To consider approval to transition CoSocius Limited which is currently operating in “shadow mode” into a fully operational arms length trading company.
Minutes:
The Committee considered a report which sought approval to transition CoSocius Limited, which was currently operating in ‘shadow mode’, into a fully operational, arms-length, trading company.
Paragraph 3.1 of the report was amended with the following additional wording at the end of the paragraph:
“…, and which will represent a cost reduction in excess of 35% by the end of the current financial year.
The revised detailed business case delivers higher savings than the originally approved business case without the need for the predicted upfront costs.”
The Committee received a presentation highlighting the main elements of the Detailed Business Case.

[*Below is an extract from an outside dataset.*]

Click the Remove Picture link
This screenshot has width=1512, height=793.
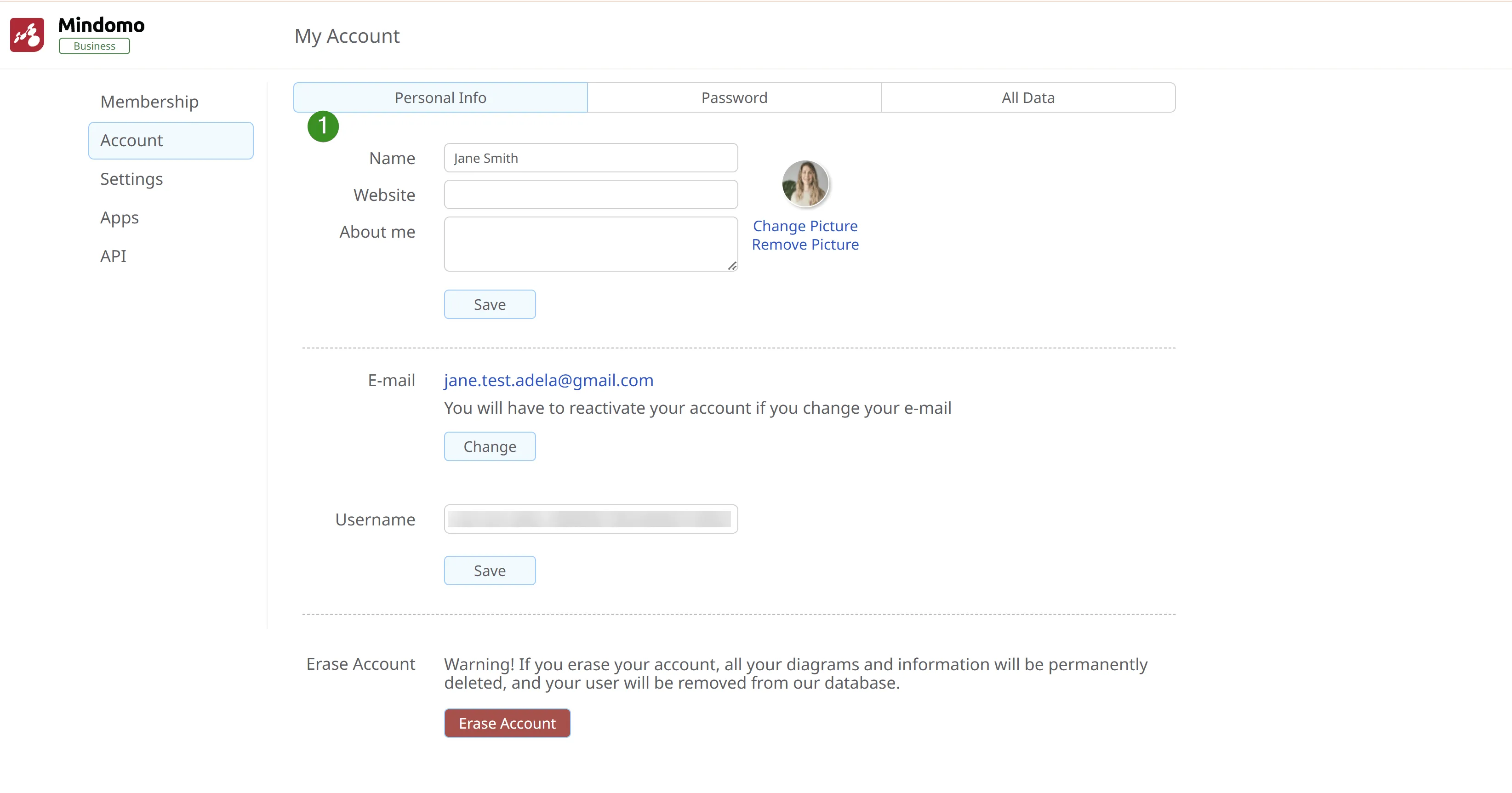(x=804, y=244)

In considering readiness for go-live, the Committee discussed the following issues:
The Committee concluded that the pre-requisites for go-live were in place and that CoSocius Limited should transition to a fully operational, arms-length, trading company.
RESOLVED: That
(1) the transition of CoSocius Limited to a trading entity from 1st April 2014, with planned operational transfers of contracts and staff effective on 1st May 2014 be approved.
(2) the Head of Legal and Democratic Services in Cheshire West and Chester and the Head of Legal and Monitoring Officer in Cheshire East, in consultation with the Section 151 Officers for each authority, be authorised to finalise the detailed terms and conditions for, and enter into, all necessary legal documentation required to give effect to recommendation (1) including but not limited to the:
· Contract for Services;
· IT Systems and Services agreement;
· Support Services Agreement
· Leases of Goldsmith House and Kelly House;
· Working Capital Agreement;
· Data processing and Data Sharing Agreement;
and
(i) approve the provision of a joint working capital facility to the Company of £7m on terms to be agreed by the Head of Finance (CWaC) and Chief Operating Officer (CEC);
(ii) agree the provision of a joint guarantee by the two Councils in respect of pension liabilities for the duration of the contract for services in respect of transferring staff with an estimated value of £7.3m;
(iii) agree to the provision, by the two Councils, of such financial guarantees as the Company may reasonably require for the duration of the Contract for Services subject to the approval of the Head of Finance (CWaC) and Chief Operating Officer (CEC) on a case by case basis including parent company guarantees up to £50k;
(iv) endorse the 5 year financial model, on the understanding that regular reports are submitted to the Shareholder Board and appropriate Council governance committees.
(3) the cost reduction activity outlined in Section 5.2.4 that proposes to replace a proportion of contractor staff with fixed term contracts be endorsed.
(4) the Transition Improvement Plan included in Appendix 7 be endorsed.
(5) the Programme Board to prepare for a formal ‘Closure’ of the delivery programme, focusing on the cut-over to transitional activity and produces a final closure report including lessons learned.
(6) the Section 151 officers for each Council, in consultation with their respective Head of Legal Services and the Chair and Vice-Chairman of the Committee, be authorised to implement the final governance structure of the Company as referred to in section 10.1 of the report.
(7) the savings that have been achieved, as referred to in section 3.1 of the report, be noted.